Adapted from Biochemistry

GFP Mutant Forms A Red Chromophore

A U.S.-Russian team of scientists has created the first red mutant of the jellyfish green fluorescent protein (GFP), a widely used biological marker (Biochemistry, DOI: 10.1021/bi702130s). Although red fluorescent proteins for cellular labeling are available from other organisms, the ease of expressing GFP in any organism makes a red GFP mutant desirable. The team, led by Vladislav V. Verkhusha of Albert Einstein College of Medicine, in New York City, and Konstantin A. Lukyanov of the Shemiakin-Ovchinnikov Institute of Bioorganic Chemistry, in Moscow, found red GFP mutants after multiple rounds of random mutagenesis of GFP-expressing bacteria and high-throughput screening of the resulting protein variants. The structure of the brightest red fluorescent mutant protein is shown, with the amino acids of the chromophore highlighted. This protein actually emits both red and green light. "This mutant is the first step toward the ideal monomeric red fluorescent protein," Verkhusha says. "We plan to continue our work to make the mutant absolutely red without any green component."

Chemistry Influences Earth's Rotation

The possible existence of a highly conducting mineral layer just above the boundary between Earth's core and mantle has gotten earth scientists a little excited. Such a layer would, by electromagnetic coupling, have a small influence on the exchange of angular momentum between the planet's rotating fluid core and its solid mantle. Theorists say this tiny difference could explain why the length of an Earth day fluctuates by a millisecond or so year-to-year and could contribute ever so slightly to Earth's wobbling axis of rotation. Kei Hirose and Kenji Ohta at Tokyo Institute of Technology and coworkers present a chemical model that provides the first direct conductivity measurements of the proposed mineral (Science 2008, 320, 89). The team prepared samples of perovskite, a common magnesium-iron silicate mineral, and tested its electrical conductivity in a laser-heated diamond anvil cell. At the high temperature and pressure expected at the core-mantle boundary, the scientists observed the mineral undergo a phase transition to form "postperovskite." This transition is accompanied by a shift in the electronic structure of metal atoms, causing the conductivity to jump by two orders of magnitude. It is a postperovskite layer, perhaps 300-km thick, just above the core-mantle boundary that could give rise to Earth's observed rotational fluctuations, the researchers say.

LISTED RECORDS:

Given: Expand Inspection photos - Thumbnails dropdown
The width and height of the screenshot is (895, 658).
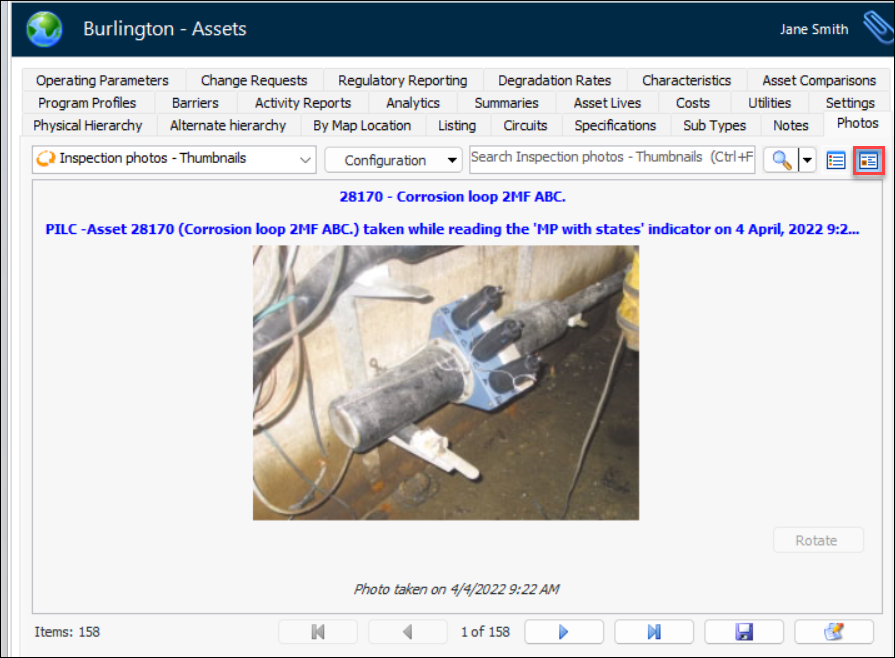Looking at the screenshot, I should [304, 159].
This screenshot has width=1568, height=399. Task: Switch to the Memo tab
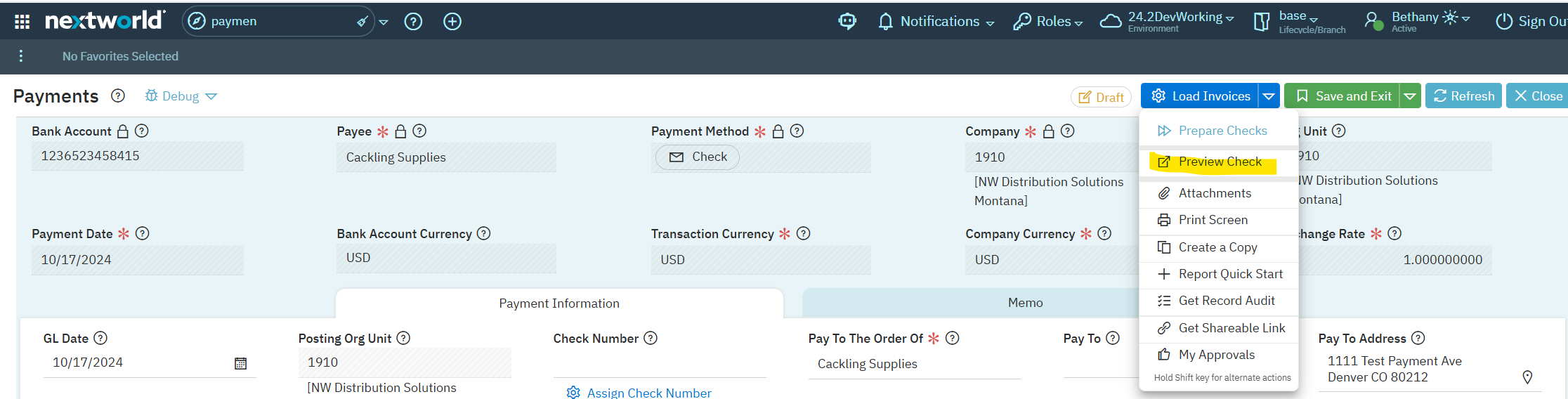click(1025, 303)
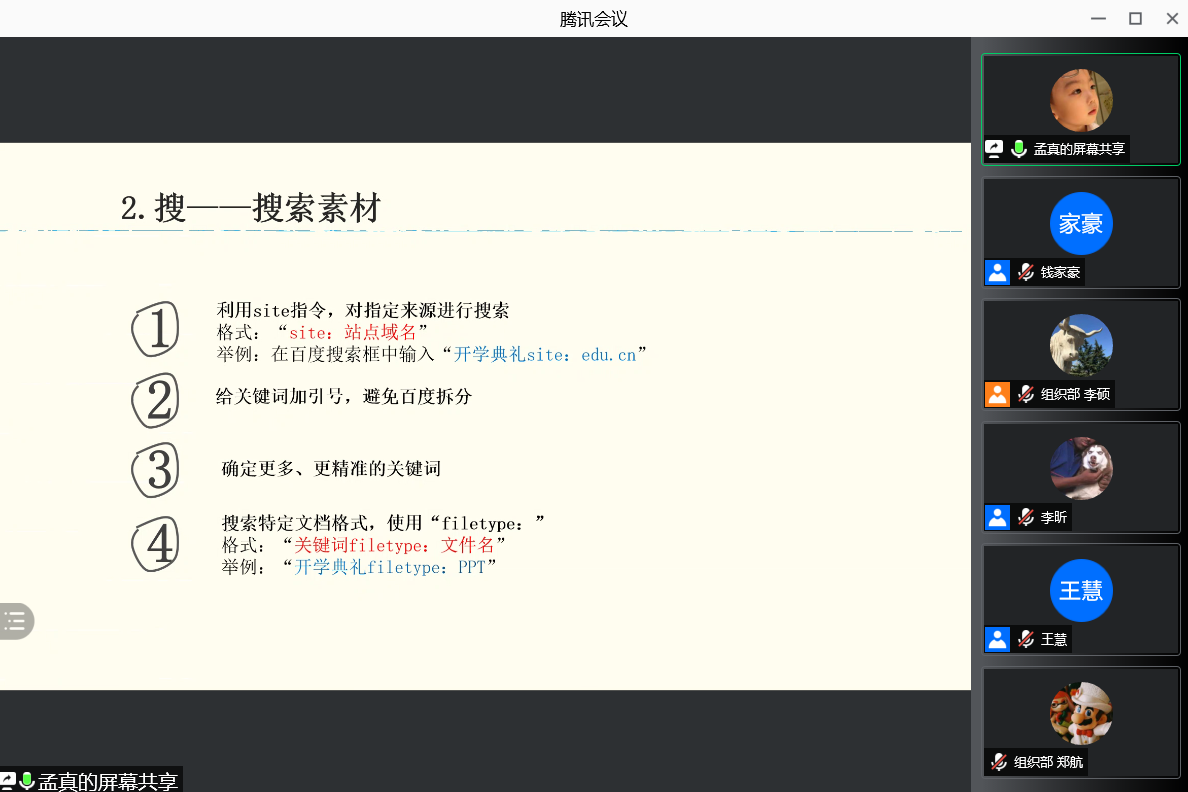The width and height of the screenshot is (1188, 792).
Task: Click the 孟真的屏幕共享 name label in participant list
Action: 1079,149
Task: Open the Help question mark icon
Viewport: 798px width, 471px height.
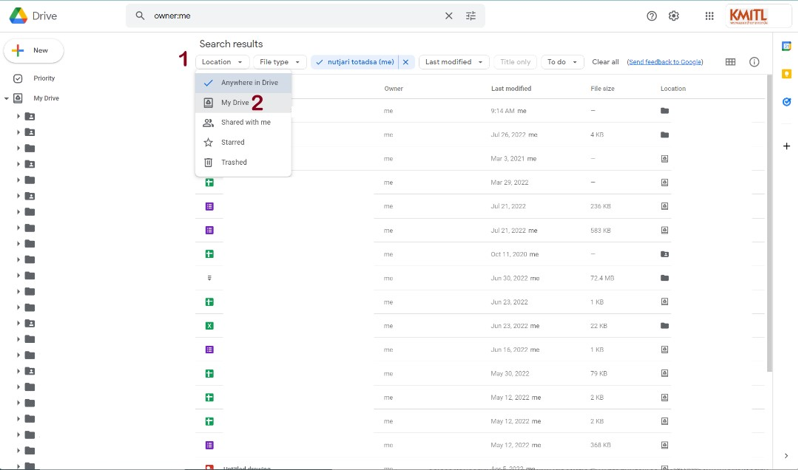Action: pyautogui.click(x=652, y=16)
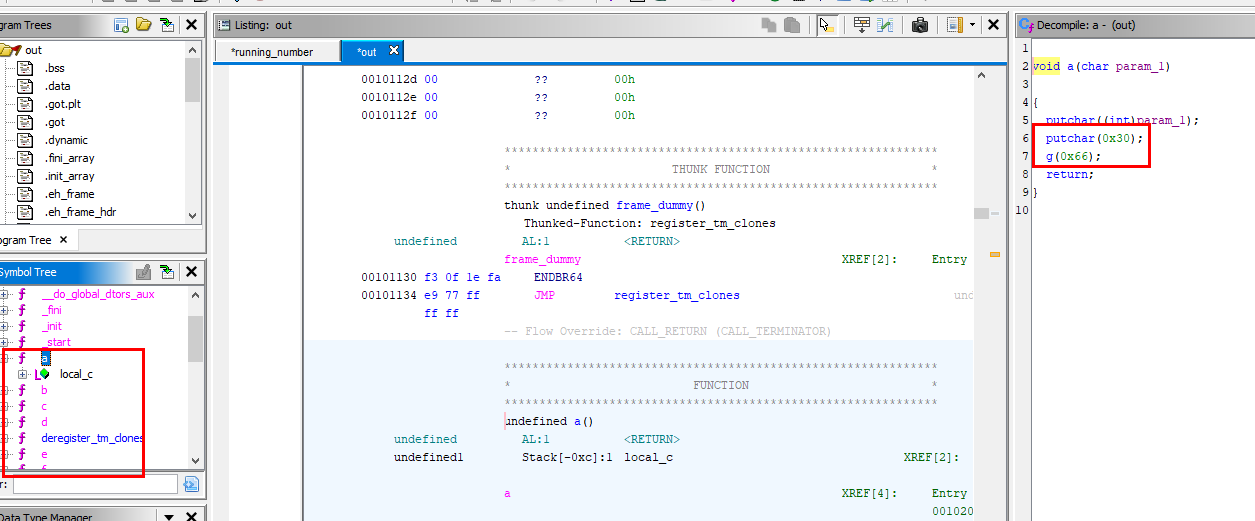Select the Program Tree tab
Viewport: 1255px width, 521px height.
24,240
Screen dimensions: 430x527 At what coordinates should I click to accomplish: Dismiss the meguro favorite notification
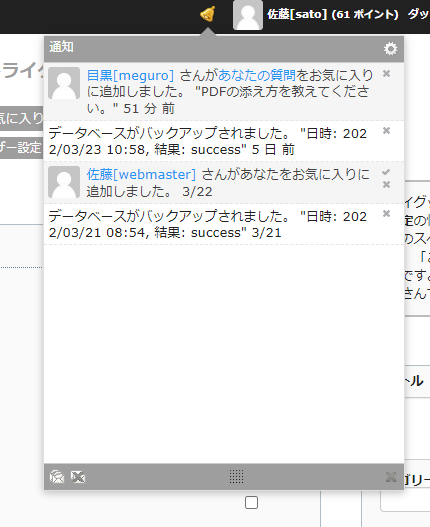387,74
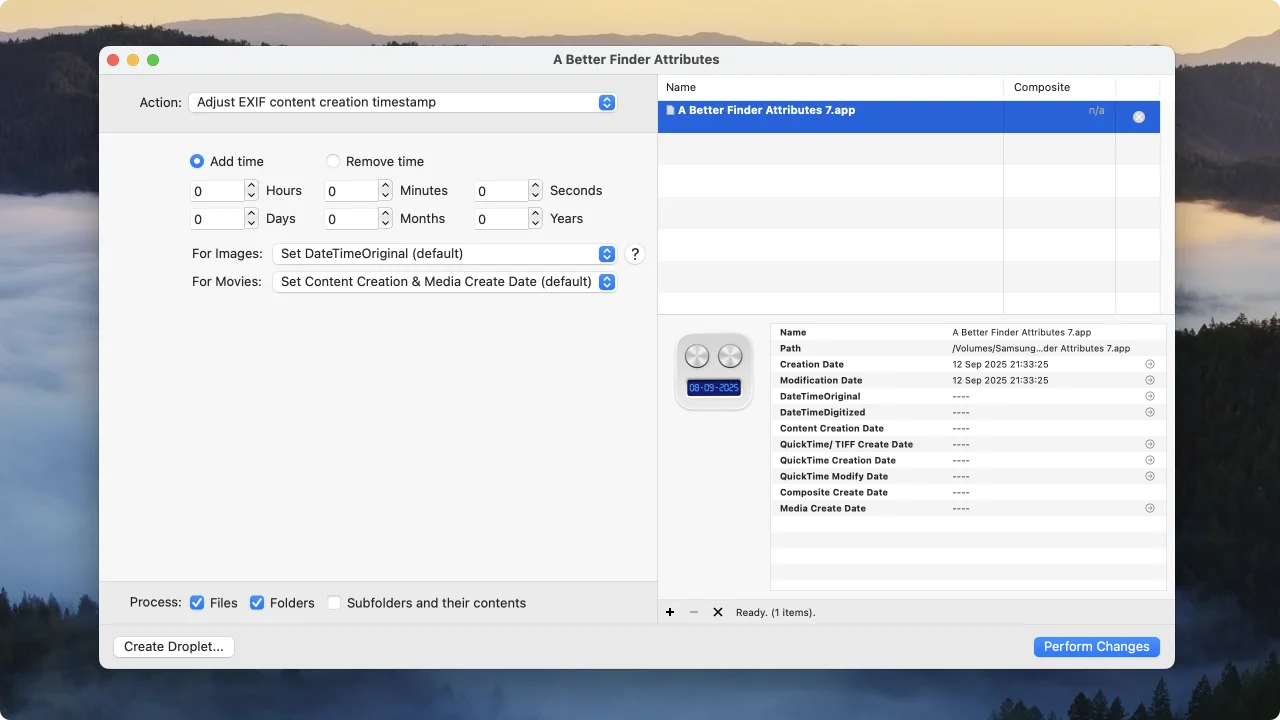
Task: Open help with the question mark button
Action: [634, 254]
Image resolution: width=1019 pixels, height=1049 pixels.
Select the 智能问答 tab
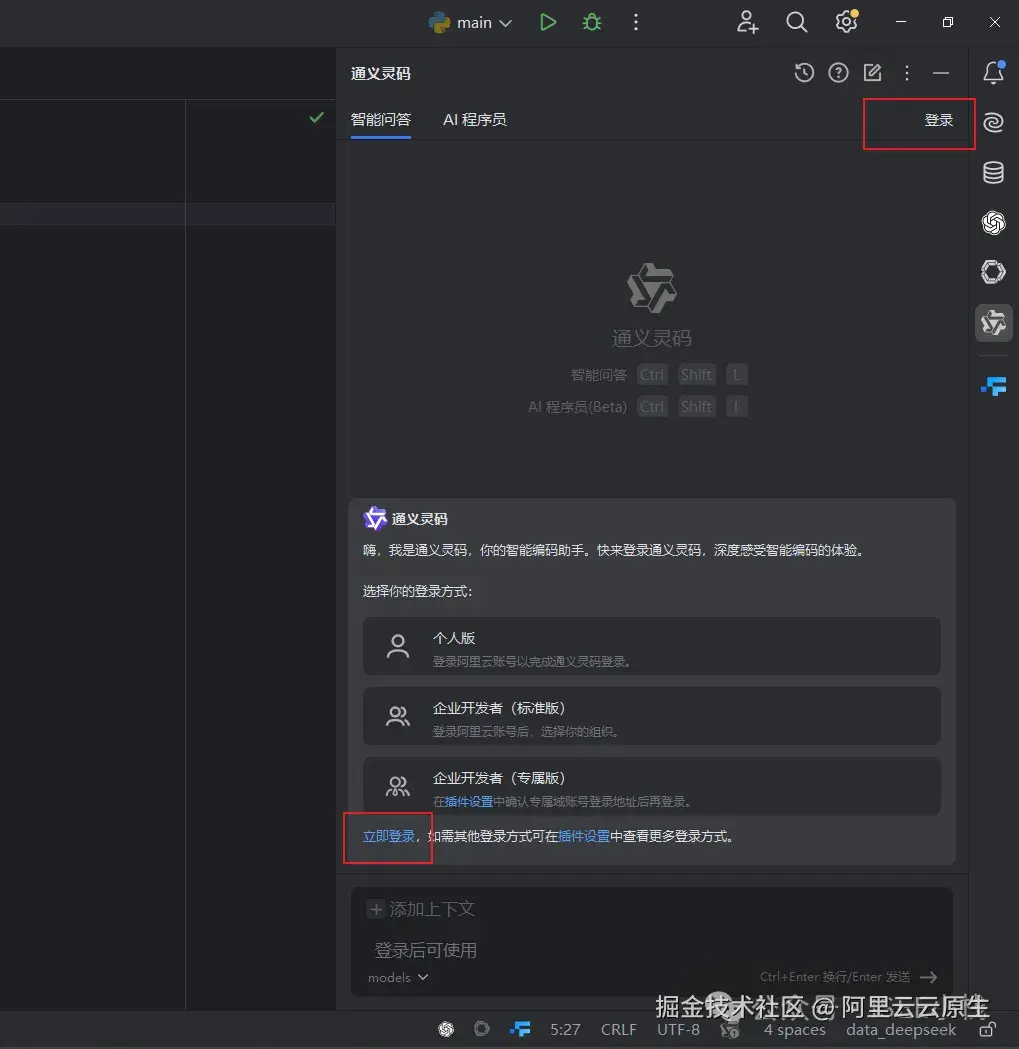click(x=381, y=118)
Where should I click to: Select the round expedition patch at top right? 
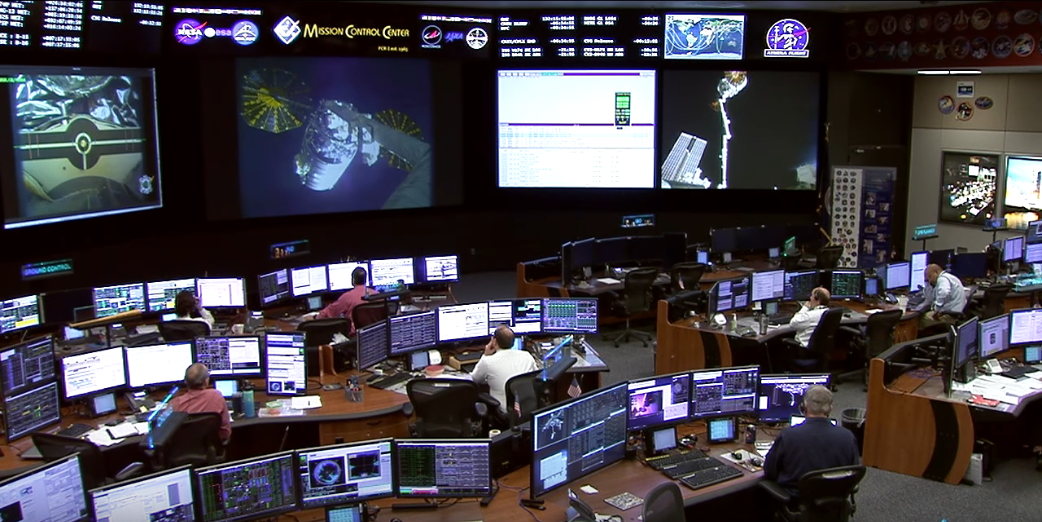click(x=787, y=37)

REQUIRED WORK:
In the passage about Earth's rotation, by how much does the mineral's conductivity increase when it transitions to postperovskite?

TASK OUTPUT:
By two orders of magnitude.